Royal Rajasthan on Wheels can be many things to many people (most of them non-Indian tourists), such as a romantic 25th anniversary package, an at-a-glance look at the best of Rajasthan, or a rare luxury splurge. But its appeal really lies in the totality of the package. For admittedly a substantial sum of money, you can hand yourself over to the professional and experienced hands of the Rajasthan Tourism department and then can stop thinking-planning-worrying for seven days, except perhaps to puzzle over the colour of your souvenir turban. You are fed — and how. You are taken around according to a well-thought-out itinerary and given ample and reliable opportunities to shop. As my friend, the filmmaker from New Zealand said, India can be chaotic, and though the chaos is magnificent, it is a relief to move about feeling secure and contained with no bookings to do, have someone to turn to for advice and help all the time, and have a cosy nest to return to every evening. Since the nest goes with you, no travel worries either.

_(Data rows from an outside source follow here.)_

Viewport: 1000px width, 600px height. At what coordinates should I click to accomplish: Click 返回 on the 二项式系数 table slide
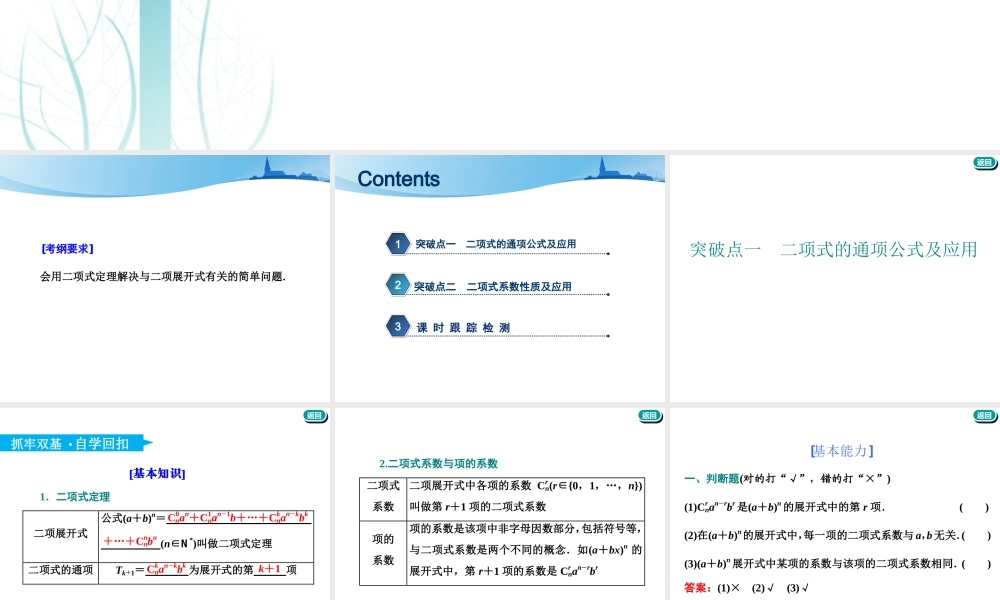click(x=650, y=415)
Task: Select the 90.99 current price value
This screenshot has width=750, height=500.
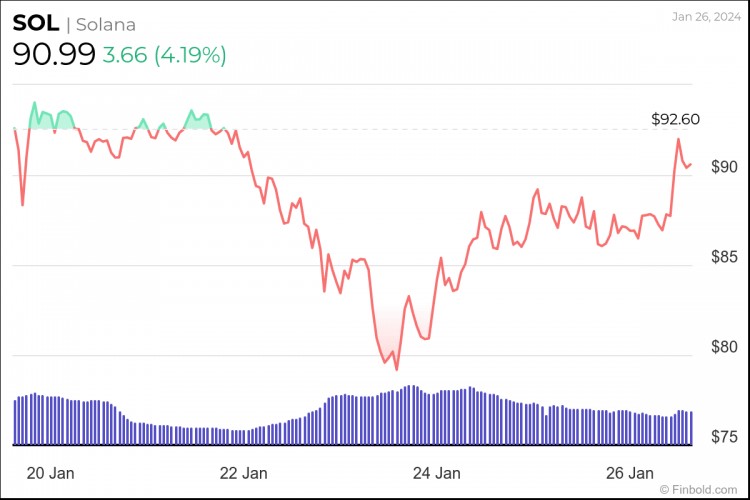Action: (x=53, y=54)
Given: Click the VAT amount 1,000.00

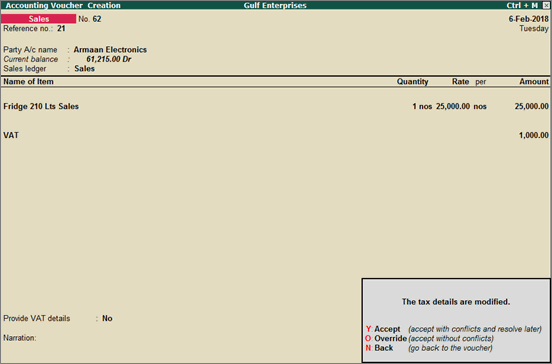Looking at the screenshot, I should pyautogui.click(x=534, y=135).
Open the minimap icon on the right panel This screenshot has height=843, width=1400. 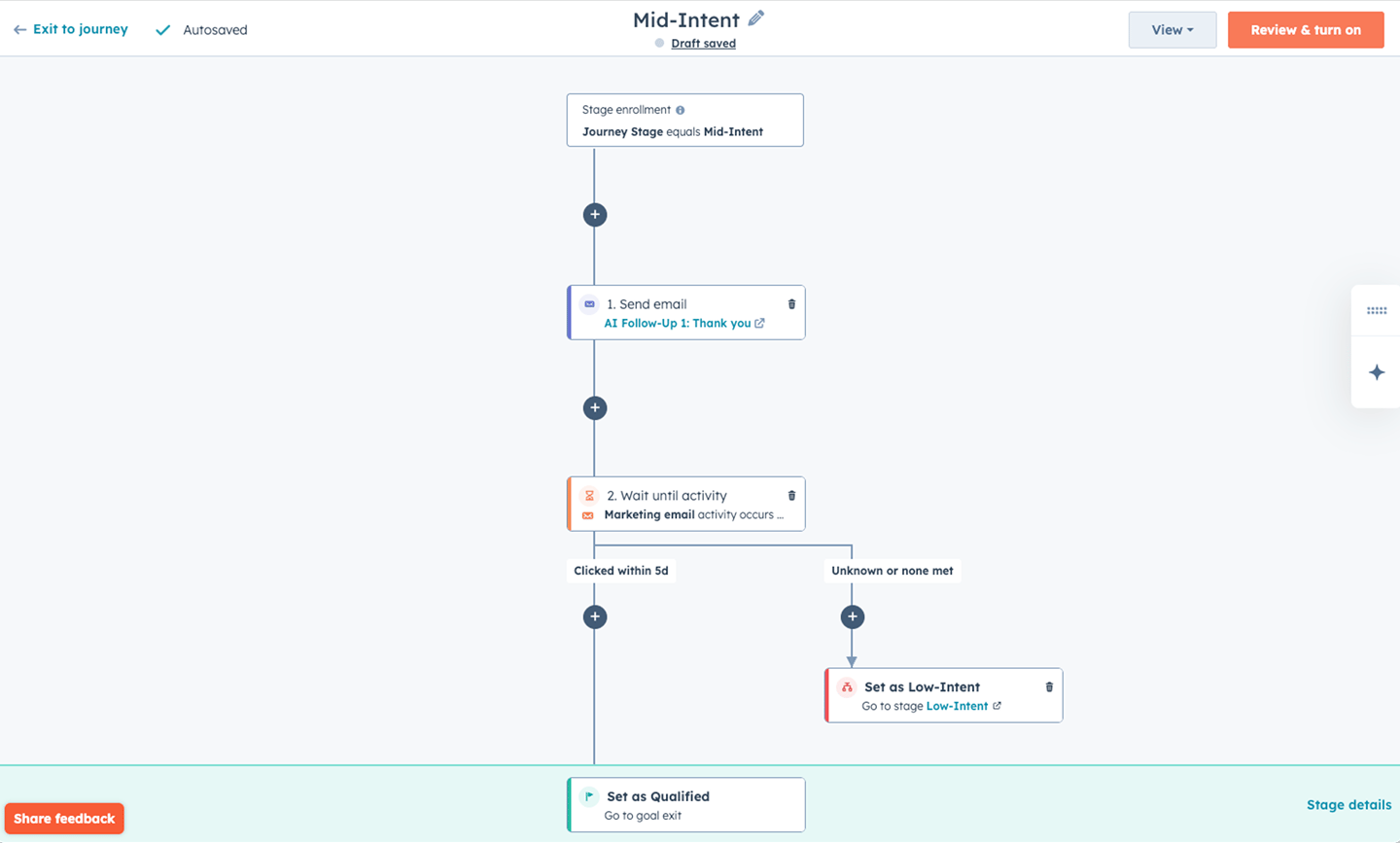click(x=1377, y=309)
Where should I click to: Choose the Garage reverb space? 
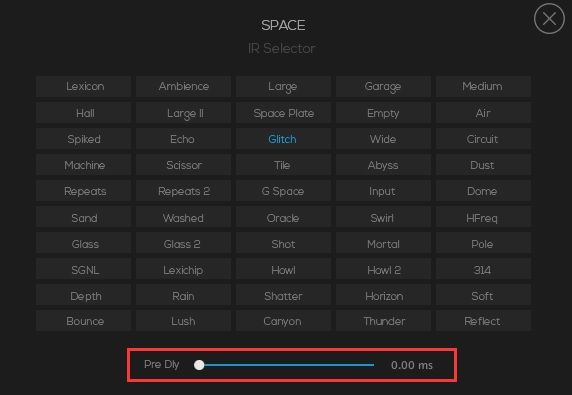coord(383,86)
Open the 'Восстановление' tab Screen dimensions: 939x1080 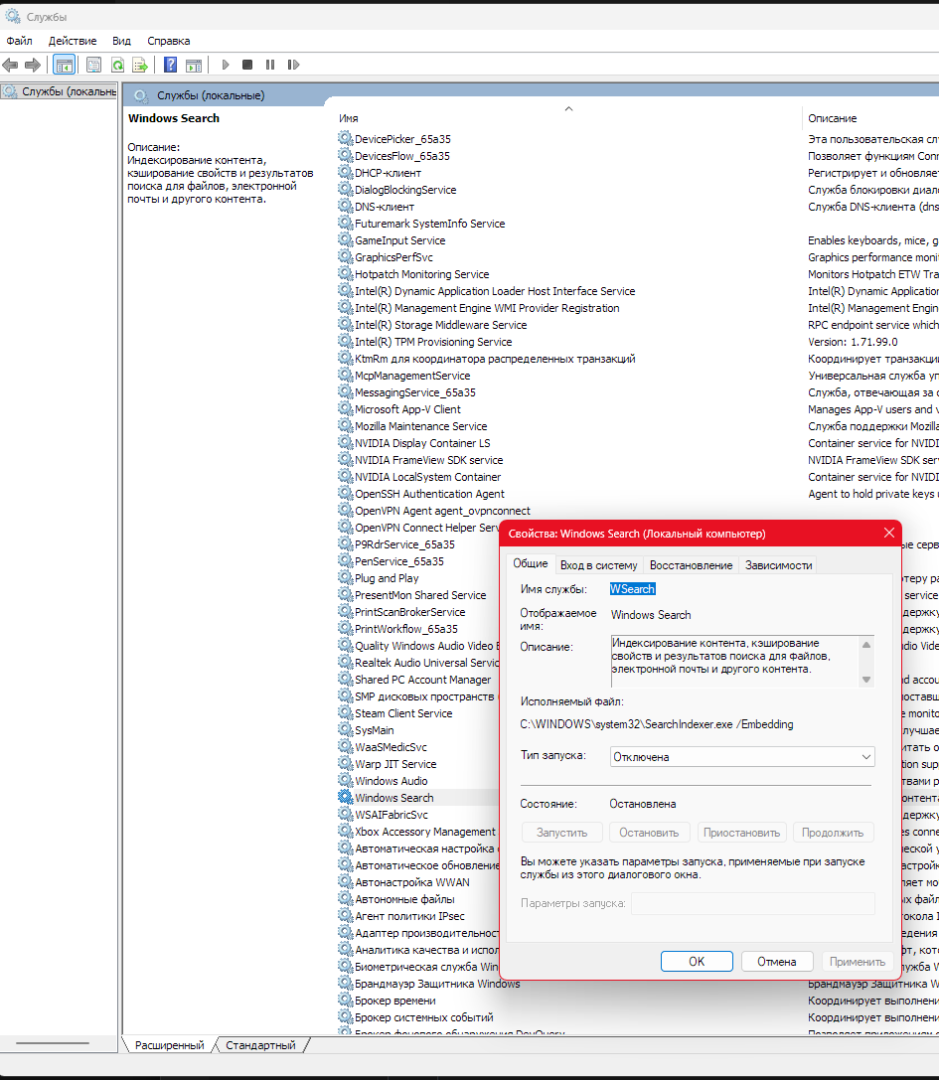pos(689,565)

All this in a stunner of a train, all silks and service. Every time you alight there are benign hands to help you down. Every time you enter a town or a hotel, elephants trumpet and shehnais sing and pretty girls in pink saris garland you and look genuinely happy to see you. The managers’ and attendants’ care for detail is immaculate: you are well supplied with chilled drinking water all day and get adequate restroom stops (or warnings, “please have only a small cup of tea because in the safari there’ll be no bathroom for one-and-a-half hours — only the tiger and you”). Practical tips on how to deal with hawkers, how much to pay and for what are always forthcoming.


And then they take you for a ride par excellence. This tour, train ride apart, has an elephant ride (Amber fort), a camel ride (Jaisalmer sand dunes), a boat ride (Udaipur’s Lake Pichola), a jeep ride (Ranthambhore National Park) and a rickshaw ride (Bharatpur sanctuary). From all of which you come back to lambent suites and ‘khidmatgars’. “Maharaja, Maharaja,” say the foreigners happily pointing to their bright red turbans. “Maharaja,” agrees the khidmatgar, smiling like an indulgent father.

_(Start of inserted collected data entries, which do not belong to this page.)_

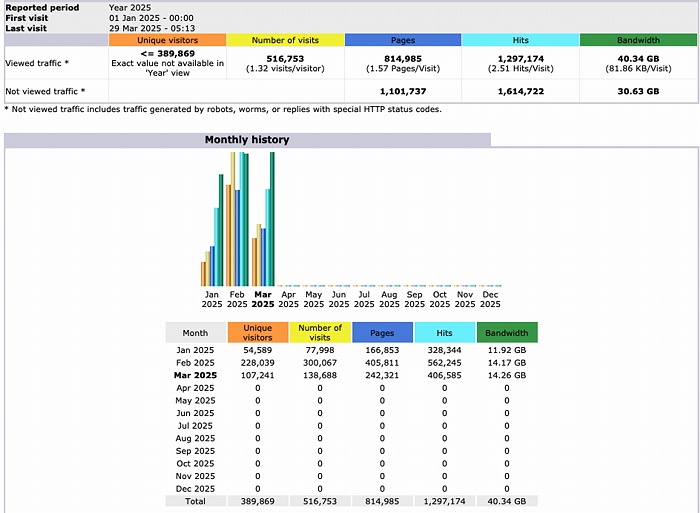Viewport: 700px width, 513px height.
Task: Select the Feb 2025 row in monthly table
Action: click(x=195, y=363)
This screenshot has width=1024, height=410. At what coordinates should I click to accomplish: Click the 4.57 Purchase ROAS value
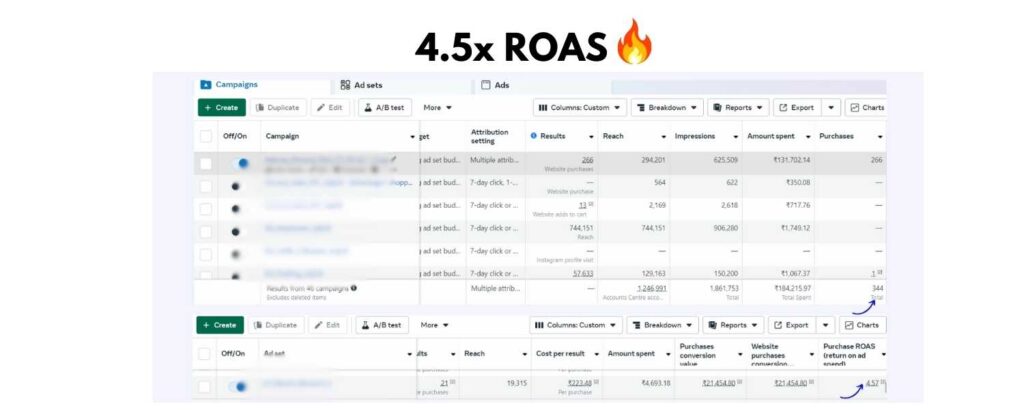(872, 382)
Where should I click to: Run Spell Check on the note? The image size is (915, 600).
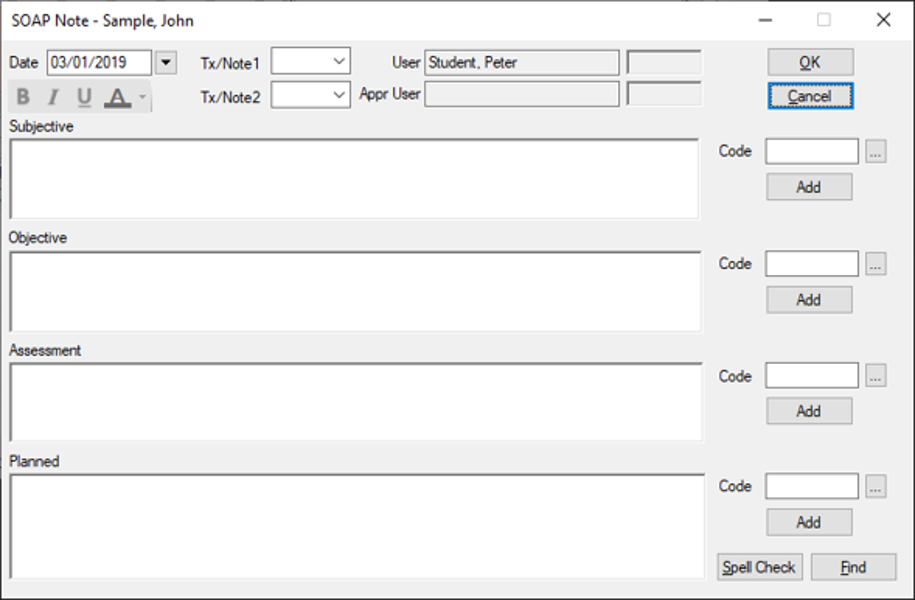[x=760, y=567]
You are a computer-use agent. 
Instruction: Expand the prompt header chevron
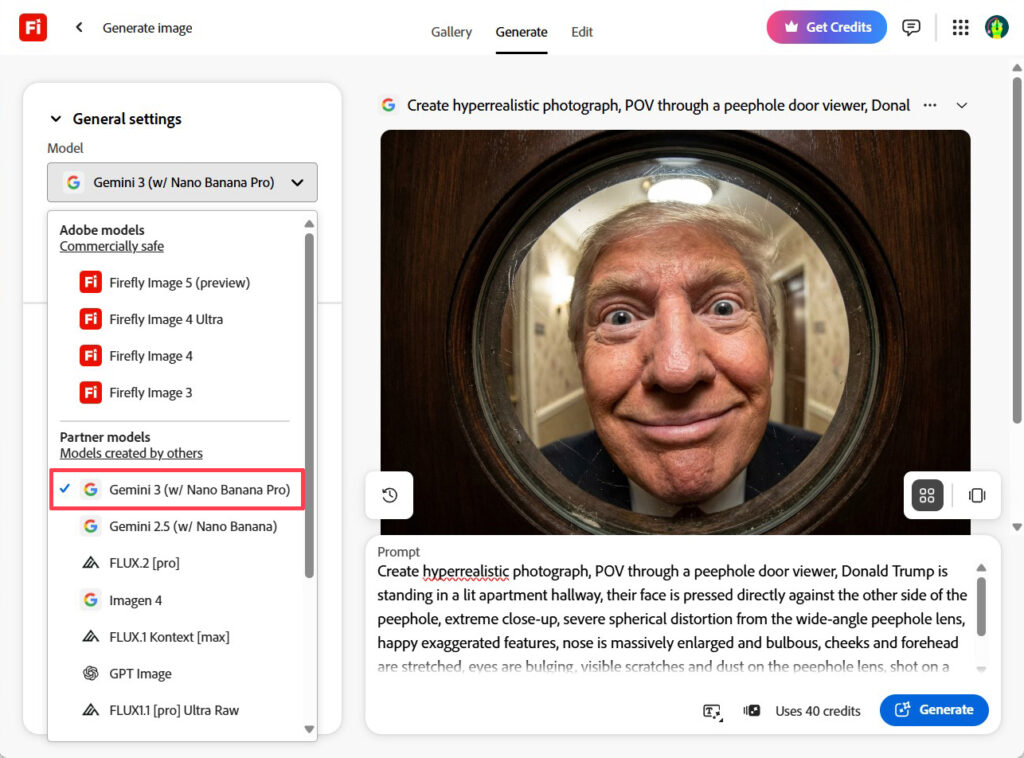(x=962, y=105)
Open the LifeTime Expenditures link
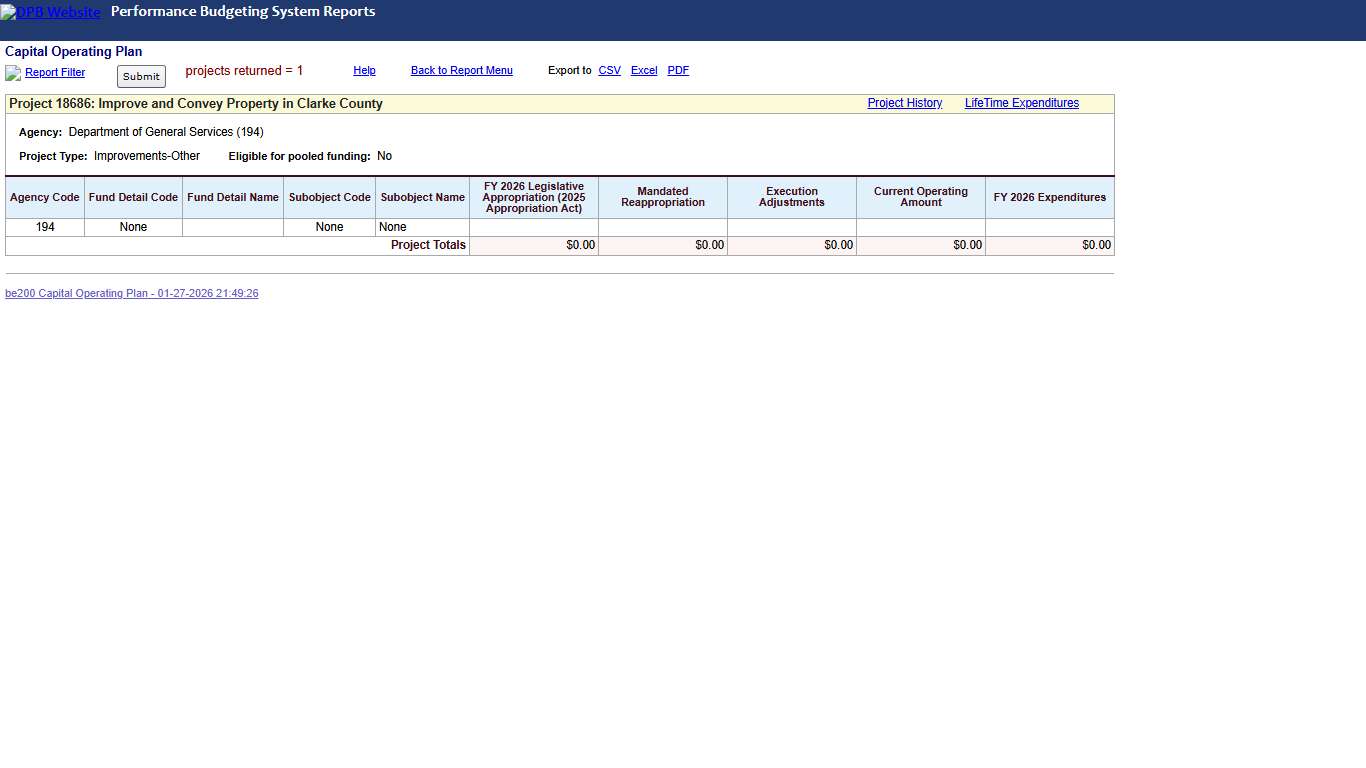 click(1021, 103)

The roster call of places to see comes with its own glamour. Jaipur, Chittor, Udaipur, Jaisalmer, Jodhpur among others, not to mention that teardrop on the cheek of travel writers — the Taj Mahal.


Mr O.P., unflappably good humoured and “24 hours at your service,” the experienced manager from many Palace on Wheels journeys, grants that it’s a full day in Jaipur, the first day of our tour. Elephants with painted ears and trunks come to salaam us a welcome. The air-conditioned coaches move around Sawai Jai Singh’s old city with the guide pointing out the grid pattern layout, the width of the road and the unmissable pinkness of it all. But this is not the kind of tour to be turned over to the mercies of crowds at Johari Bazaar or Bari Chopar. We see the Hawa Mahal, admire the dancing cobra and move on to Amber fort. “Here we will go up on an elephant. You know how you have to climb the elephant? No, not done before? Put your feet on its trunk and pull yourself up by its ears.” But at this point even the guide, who manages his jokes with remarkable spontaneity, cannot keep a straight face. As it turns out, to Gamze’s relief, we don’t have to do exactly that. And a bunch of giggly, some hysterical, tourists sway and bump their way to the grand fort.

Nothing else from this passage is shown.